La véritable richesse : celle d’hommes éduqués et informés :

Les médias font leur travail, ou ce qu’ils pensent être leur travail : ils « informent » sur les dessous de ces luttes sinon fratricides, du moins co-citoyennes, en « notant » les récompenses obtenues dans ce jeu à somme sous-optimale : « moins 2 pour le gouvernement » « plus 3 pour les syndicats ».

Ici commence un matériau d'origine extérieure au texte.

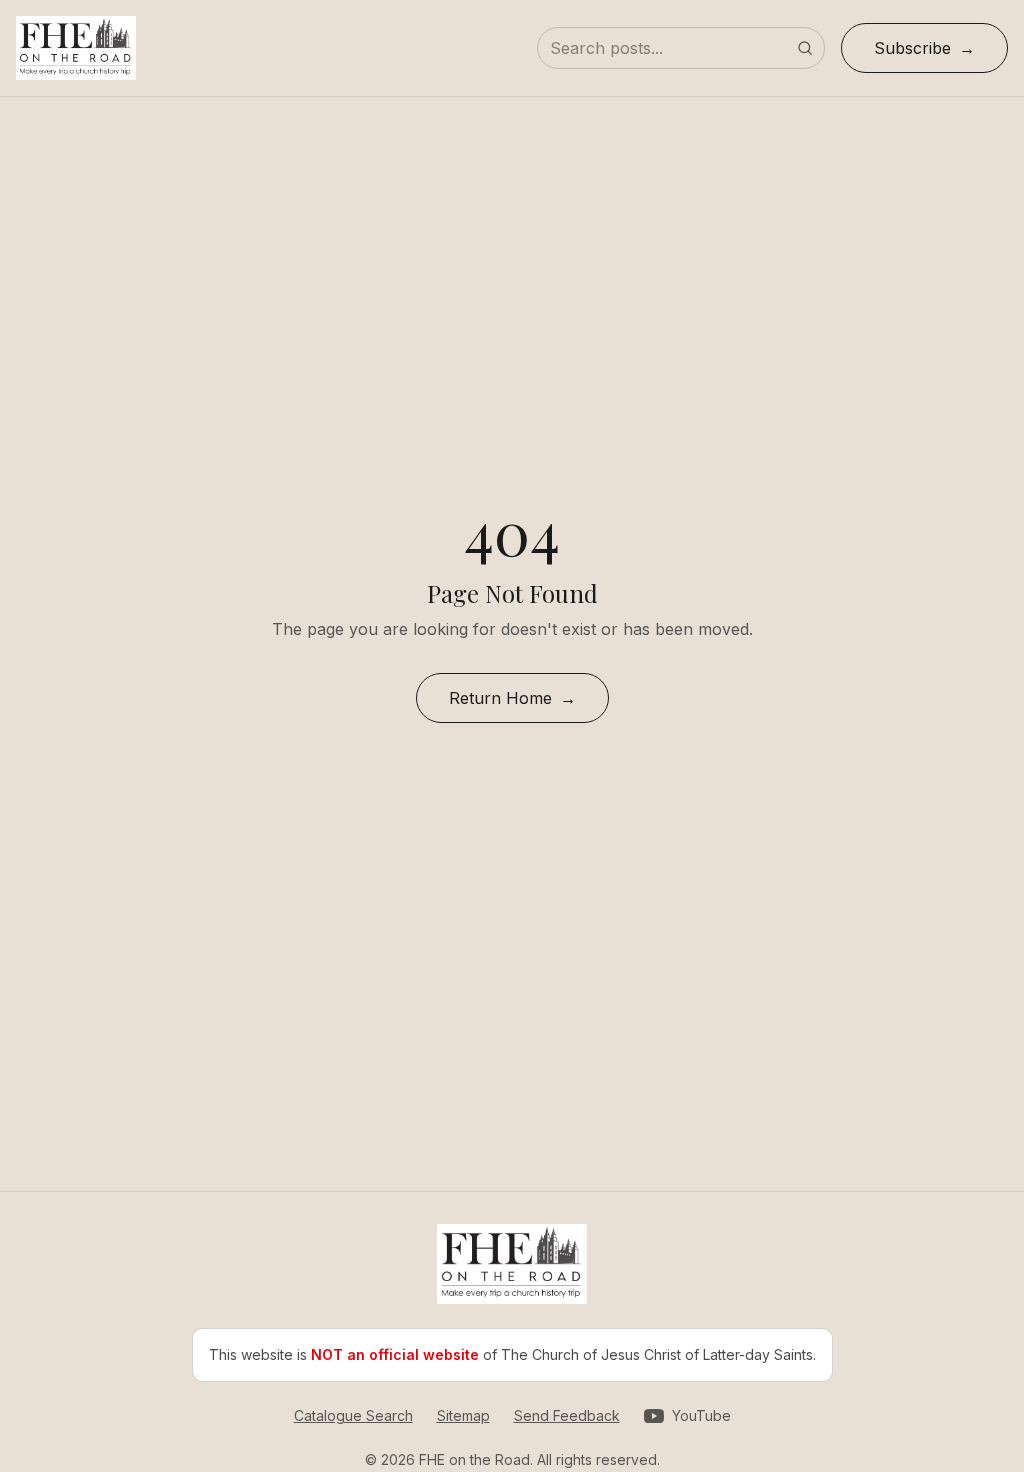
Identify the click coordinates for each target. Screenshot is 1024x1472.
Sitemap (463, 1415)
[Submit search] (805, 48)
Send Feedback (567, 1415)
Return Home (500, 698)
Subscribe (912, 48)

Mais ils ne font pas grand-chose pour véritablement « éduquer » leurs lecteurs ou auditeurs, en oubliant le plus souvent de parler des véritables enjeux de société, qui ne sont ni la victoire de l’UMP, ni celle du PS. Ce sont pourtant des hommes, à la fois éduqués et (bien) informés, qui forment la véritable richesse d’un pays, pas des spectateurs plus ou moins passifs qui se contentent d’applaudir aux coups bas donnés entre les divers protagonistes censés travailler au bien être et au ‘progrès’ collectifs.

Il est certain que si nous avions des Socrate à la tête de nos différents partis et représentations syndicales, la question des retraites aurait été réglée depuis longtemps, et la question des déficits publics serait sûrement abordée bien différemment.

Mais le monde étant ce qu’il est – en particulier en France – comment faire en sorte que nos dirigeants politiques ou syndicaux pensent davantage aux biens communs, voire aux biens publics, et à leurs concitoyens qu’aux prochaines échéances électorales ? Comment remettre à l’ordre du jour le fait que nos leaders devraient être irréprochables, tels la femme de César ?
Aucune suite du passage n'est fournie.